Como si fuera el gajo más verde del monte, me aclara la mirada, hace creer que aún es larva y que restan pocas horas para que leve anclas.

Camina al hogar de la paloma, se acicala el copete y comienza a iluminar antes de tener luz en el atisbo. Se acuesta al amanecer, piensa que Nicaragua es la flor rasguñada de Estelí y se arroja sobre el polen de Guatemala.

La aurora de Guantánamo, quizás por ser la primera en asomar sus rayos en Cuba, acos­tumbra redimir la tradición de atrapar cocu­yos y ponerlos patas arriba, exigiéndoles que presagien algo, que anticipen lo que ocurrirá en el día por transcurrir.

Si se incorporan rápido, como por supuesto ocurre, se trata de un augurio cuya gracia re­fresca la posibilidad de amor, pero acto seguido el animalito muere.

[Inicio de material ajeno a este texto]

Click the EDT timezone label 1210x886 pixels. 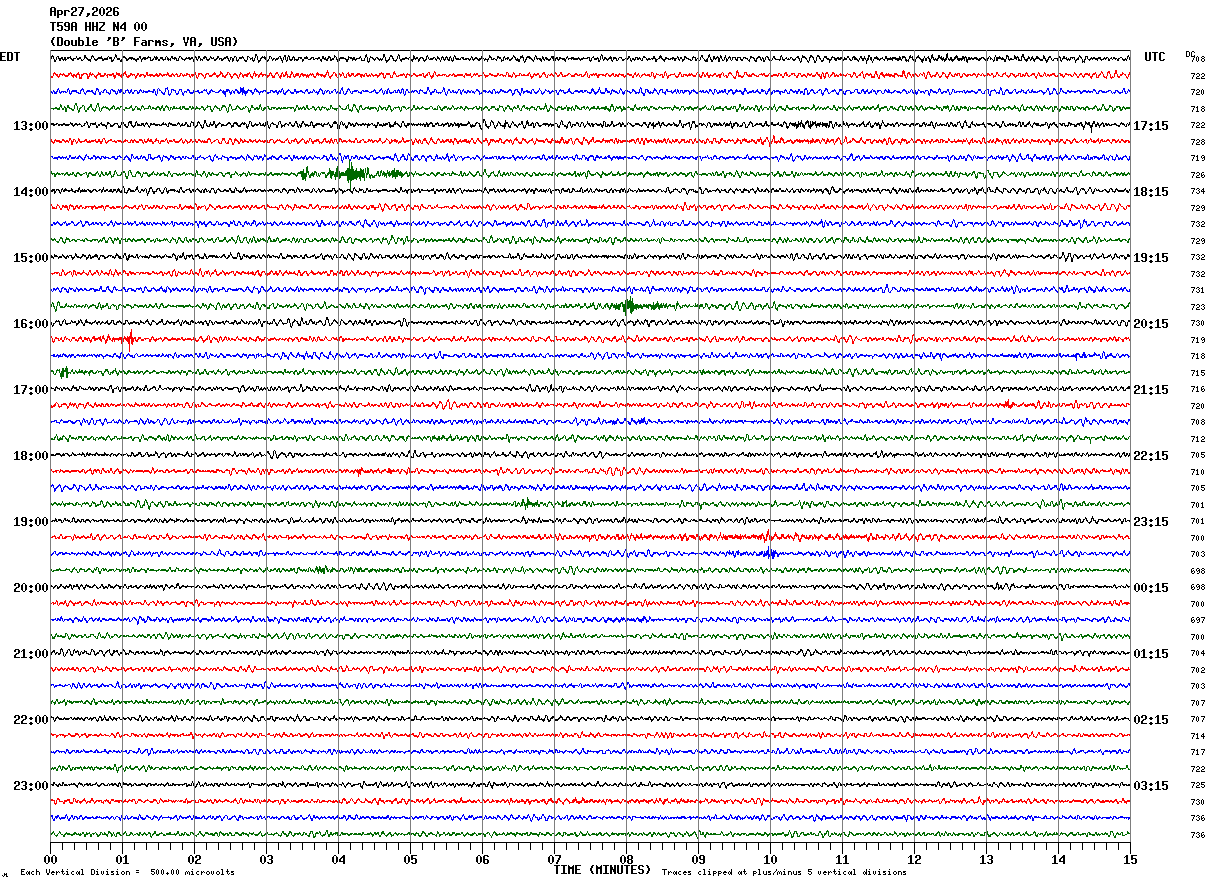(x=10, y=57)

Sin embargo, en este lugar donde rige la ciu­dadanía del café, se mantiene viva la rutina de asediarlos la noche entera, aunque lentamente el alumbrado público obliga a localizarlos en lugares apartados, o en la copa de los árboles donde instalan su bálsamo.

Por lo que a nosotros toca, el asunto era un tanto semejante, porque después de capturar y reunir numerosos insectos encendidos, los metíamos en unos pomos de vidrio y salíamos a recorrer la obscuridad del barrio.

En estos recorridos, jamás tropezamos o nos golpeamos con algo, pues el curioso quinqué ideado por el ingenio de los niños guiaba cabalmente el camino de regreso a casa.

Era como si tuviéramos la mejor linterna, pero sin depender de otra energía que no fuera la voluntad de atrapar cocuyos en los montes colindantes.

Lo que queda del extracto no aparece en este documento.